The ELCA took down these teaching webpages, but Exposing the ELCA has extensive evidence which shows that the ELCA leadership continues to believe, teach and allow these same heretical beliefs.

 
 
 
 
The ELCA teaches an interesting, non-orthodox view of Jesus' resurrection.  Gnesio, an online magazine of Lutheran theology, writes:

The resurrection for the ELCA does not necessarily have to be a historic event, but something of faith. From their website: “All of this has led some scholars to write that the risen Jesus (and apparitions of the risen Jesus) is a supernatural reality which does not belong to this world and cannot be the object of historic investigation. Rather, Jesus’ resurrection is an object of faith.


Accordingly, ELCA members believe that what history does is to demonstrate the disciples’ faith in the resurrection. Their witness and testimony to Jesus’ post-death appearances make it abundantly clear that the resurrection was a primary object of the apostolic proclamation from Christianity’s very beginning.”
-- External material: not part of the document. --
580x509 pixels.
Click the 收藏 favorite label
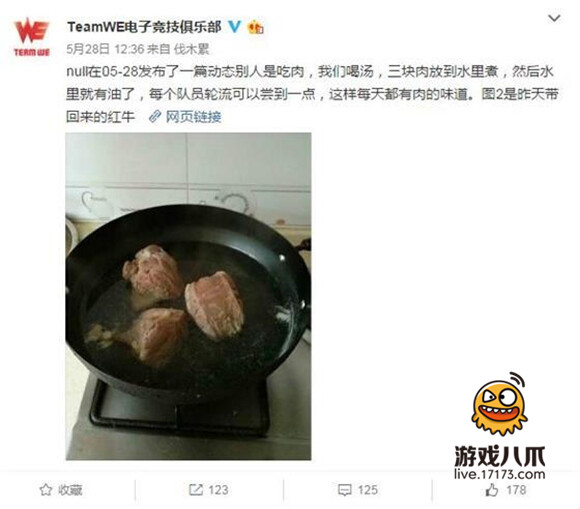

This view then means that it is not important whether Jesus is still dead in a tomb or not, just that you believe that He rose.
 
Cited from: http://www.elca.org/What-We-Believe/New-or-Returning-to-Church/Dig-Deeper/The-Resurrection.aspx

(see Gnesio article here.  The ELCA removed the article cited by Gnesio from their website but here it is thanks to the wonders of the internet - http://web.archive.org/web/20091005023518/http://www.elca.org/What-We-Believe/New-or-Returning-to-Church/Dig-Deeper/The-Resurrection.aspx)

Mark C. Chavez, director of Lutheran CORE, writes of  leadership in the ELCA that follow a Liberal Protestant (LP) theology.  An “LP says that resurrection is spiritual or metaphorical, not physical, and LP often asserts that the apostles created a myth to cope with the tragic loss of their leader.”  (read here)

I guess denying what the Bible says gets easier and easier in the ELCA, the more you do it.